## Provided data

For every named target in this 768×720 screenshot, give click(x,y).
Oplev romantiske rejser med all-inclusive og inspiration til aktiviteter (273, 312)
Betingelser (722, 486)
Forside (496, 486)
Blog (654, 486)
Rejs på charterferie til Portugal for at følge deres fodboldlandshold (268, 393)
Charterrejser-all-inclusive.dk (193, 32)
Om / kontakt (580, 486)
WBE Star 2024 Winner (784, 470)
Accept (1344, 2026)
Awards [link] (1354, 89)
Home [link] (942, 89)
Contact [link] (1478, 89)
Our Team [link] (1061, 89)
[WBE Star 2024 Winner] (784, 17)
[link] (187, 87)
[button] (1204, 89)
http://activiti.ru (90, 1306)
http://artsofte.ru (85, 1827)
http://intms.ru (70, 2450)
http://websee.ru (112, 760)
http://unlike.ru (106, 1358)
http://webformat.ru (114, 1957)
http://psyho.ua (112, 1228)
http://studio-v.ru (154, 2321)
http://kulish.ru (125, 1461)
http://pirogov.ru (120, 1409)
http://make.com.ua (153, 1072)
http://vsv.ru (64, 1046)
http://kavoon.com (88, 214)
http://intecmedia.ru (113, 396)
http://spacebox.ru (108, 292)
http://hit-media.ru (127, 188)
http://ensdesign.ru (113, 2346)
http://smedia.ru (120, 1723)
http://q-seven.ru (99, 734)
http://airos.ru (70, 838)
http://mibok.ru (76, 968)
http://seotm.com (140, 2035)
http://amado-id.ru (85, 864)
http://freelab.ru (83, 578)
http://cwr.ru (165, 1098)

## Given request
Write out the entries above character for character, beginning at their first line and continuing through the line that contains "Om / kontakt (580, 486)", with both of those lines included.

## Solved problem
For every named target in this 768×720 screenshot, give click(x,y).
Oplev romantiske rejser med all-inclusive og inspiration til aktiviteter (273, 312)
Betingelser (722, 486)
Forside (496, 486)
Blog (654, 486)
Rejs på charterferie til Portugal for at følge deres fodboldlandshold (268, 393)
Charterrejser-all-inclusive.dk (193, 32)
Om / kontakt (580, 486)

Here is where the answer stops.